Aeneas is a warrior, so it stands to reason he must fight one last war before he can fulfill his destiny and establish a home for his people. To highlight Aeneas's bravery and worthiness as a hero, he must face two armies, spurred against Aeneas by the angry Juno who has yet to let go of her grudge against the Trojans. The narrative of the Trojan War in Part 4, Chapters 1 and 2 highlights how vindictive the gods can be, but Juno's ongoing resentment toward Aeneas and his ships of refugees paints her as excessively petty. Aeneas's eventual success against the Latin and Rutulian armies also shows how even a goddess cannot thwart destiny.

In a sense, the Latins and Rutulians have reason to feel suspicious about a stranger coming into their midst with the intention of establishing a new kingdom, but both Latinus and Turnus are deeply flawed as leaders. Latinus knows that Aeneas is destined to marry his daughter, for example, but he lacks courage to back Aeneas when his people oppose Aeneas. Turnus's actions are driven by self-interest. It is important for Aeneas's legitimacy as a leader in this new land that he forms alliances with other local leaders who see the value his leadership can bring to their land. His alliance with the poor King Evander portrays Aeneas as an ally for the downtrodden. His alliance with the Etruscans, desperate to bring their fugitive King Mezentius to justice, portrays Aeneas as a champion of right. The Etruscans are the strongest army in the region, so their support gives Aeneas a practical advantage along with a moral claim to the land he conquers, as does the support of the god of the River Tiber.
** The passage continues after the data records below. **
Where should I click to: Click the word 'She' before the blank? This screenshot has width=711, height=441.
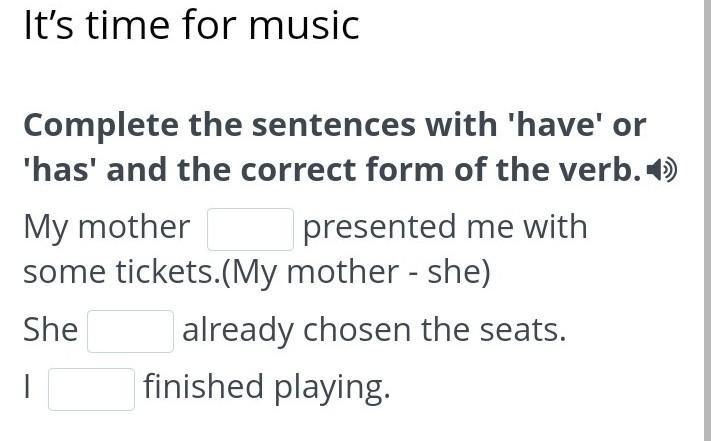pos(50,329)
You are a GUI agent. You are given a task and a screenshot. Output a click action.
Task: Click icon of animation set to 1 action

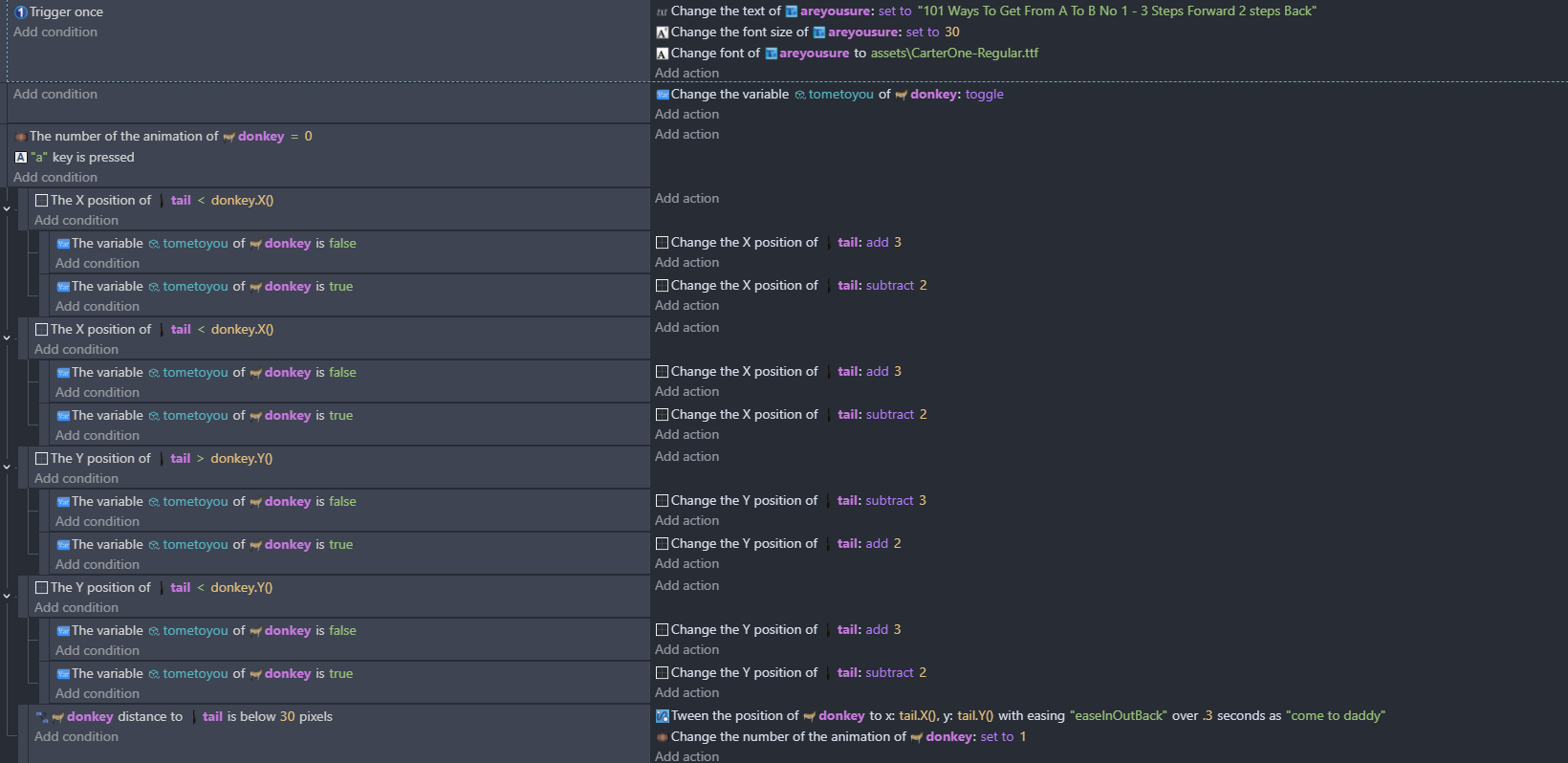point(662,737)
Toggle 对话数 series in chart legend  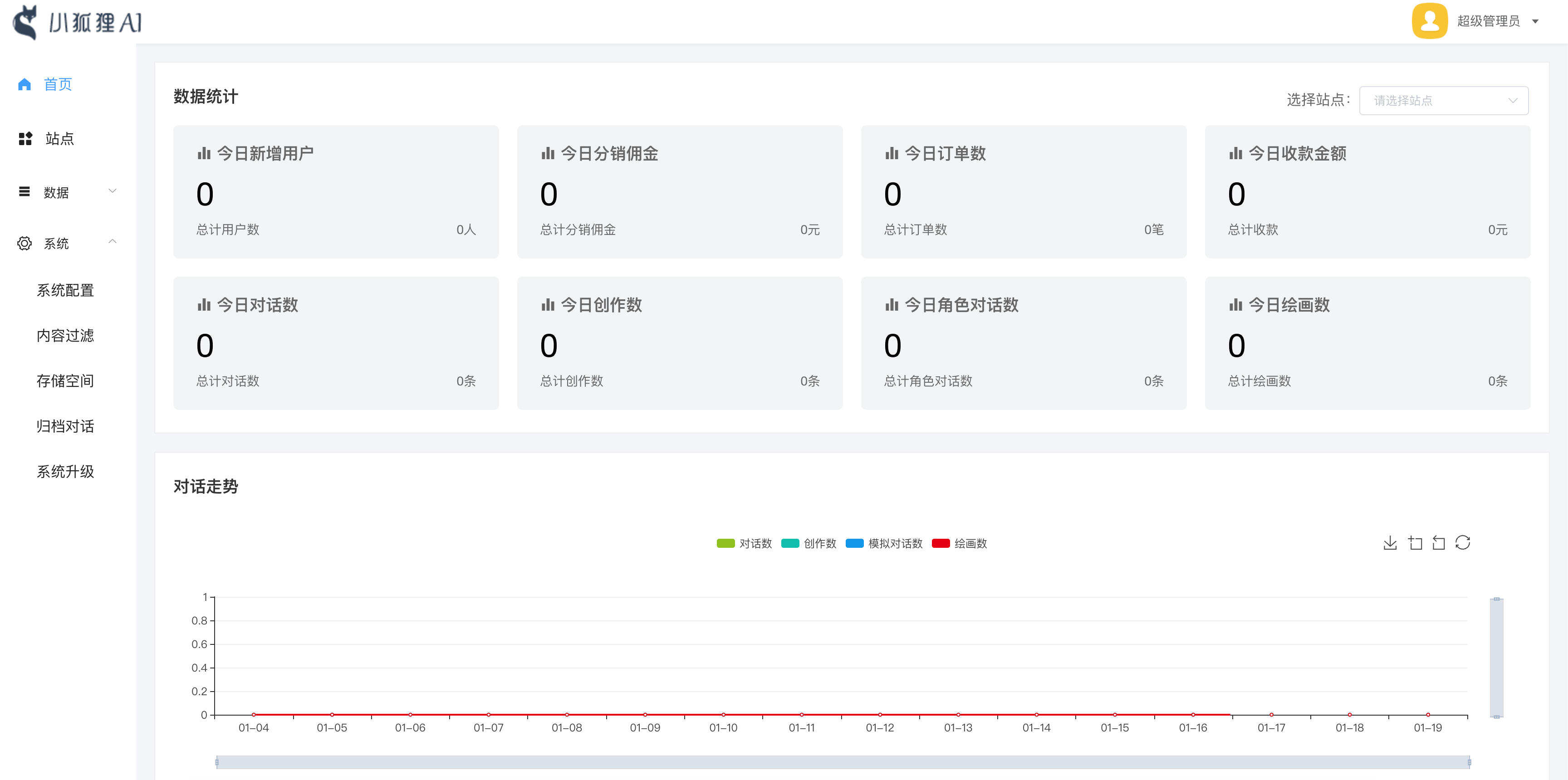click(744, 543)
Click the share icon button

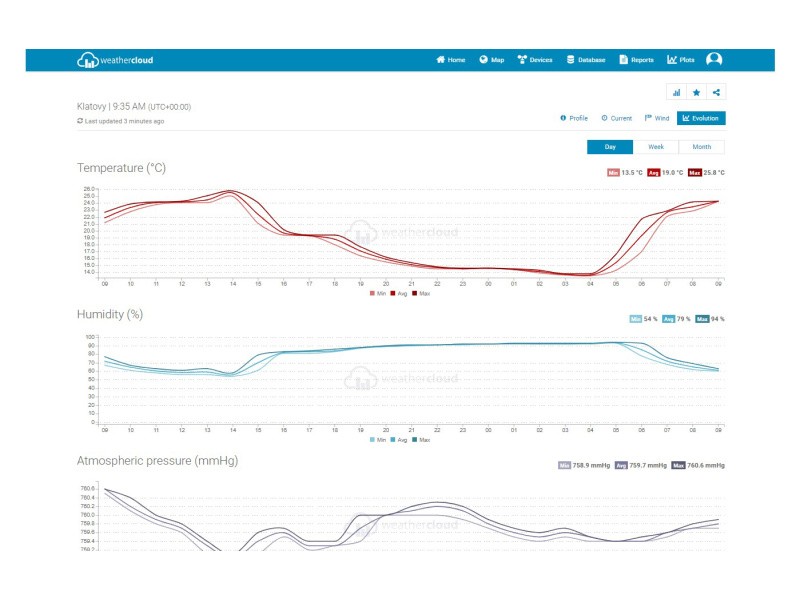coord(716,92)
The language used to describe Aeneas in his final confrontation with Turnus solidifies Aeneas's place as the great hero of Rome, comparing him to the Apennine Mountains and to the sea-god Aegaeon, who brews storms in the Aegean Sea. Aeneas is such an unstoppable force in this battle that Edith Hamilton describes it as anticlimactic because it is so one-sided. Such a pitched battle is necessary for Virgil's original purpose, though, because it ends Aeneas's struggles in a decisive way and shows he has come into his own, transcending his human weaknesses with destiny on his side.